Confidentiality in therapy is vital to the therapeutic process. Confidentiality also means outside observers cannot weigh in on the quality of therapy. In search of a reliable way to evaluate therapy quality, a study published this month in PLOS One proposes one potential model: a computer that can evaluate therapists’ empathy.
Evaluating Empathy with a Computer
Researchers from University of Southern California, University of Washington, and University of Utah say methods for evaluating therapy that require an outside observer can potentially alter the therapeutic process and undermine confidentiality. As an alternative, they developed a program that listens to therapy sessions, then rates the therapist as either “high empathy” or “low empathy” based on a speech analysis.
Using therapist training sessions, the team taught the program to detect empathy cues in language. Phrases that signal the highest amounts of empathy include “it sounds like,” “do you think,” and “what I’m hearing.”
Kathy Hardie-Williams, MEd, MS, NCC, LPC, LMFT, said such phrases measure the extent to which a therapist hears and mirrors the emotions of people in therapy.
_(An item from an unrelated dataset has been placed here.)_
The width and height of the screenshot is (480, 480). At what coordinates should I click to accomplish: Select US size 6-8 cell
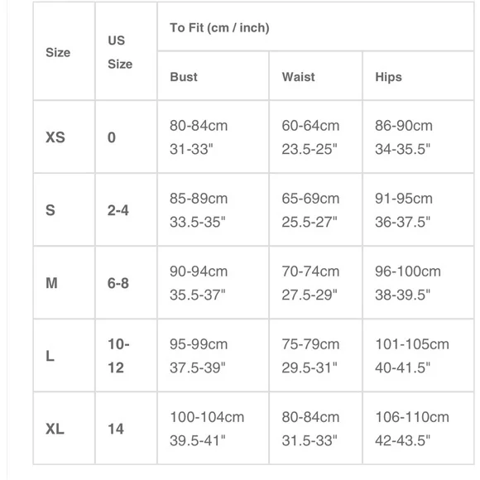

“Not to be confused with sympathy, empathy is a person’s ability to recognize and share the emotions of another while seeing the situation from the other person’s perspective,” Hardie-Williams said. “Sympathy is a feeling of care or concern for another, but does not have the component of a shared perspective or shared emotions.”The University of Southern California’s Signal Analysis and Interpretation Lab continues to improve upon the model. Researchers are now working to help the program analyze tone of voice, diction, and the extent to which a therapist mirrors the speech patterns of people in therapy.
The Role of Empathy in Therapy
Empathy is just one component of quality therapy, but Hardie-Williams said it is vital to people’s willingness to openly share with their therapists.
“I believe genuine empathy is important in therapy because in order to maintain the therapeutic alliance, [people] need to be able to perceive that the therapist can share [their] emotions and experiences,” Hardie-Williams said. “[People] who come in for therapy often have a deep shame core that gets in their way, and in order to process it, they need to share their shame with someone they feel emotionally safe with.”
Choosing a Therapist
Everyone may seek something different from a therapist, but in general it can be important to recognize some guidelines for effective therapy. People seeking a therapist should also be attuned to warning signs of bad or ineffective therapy.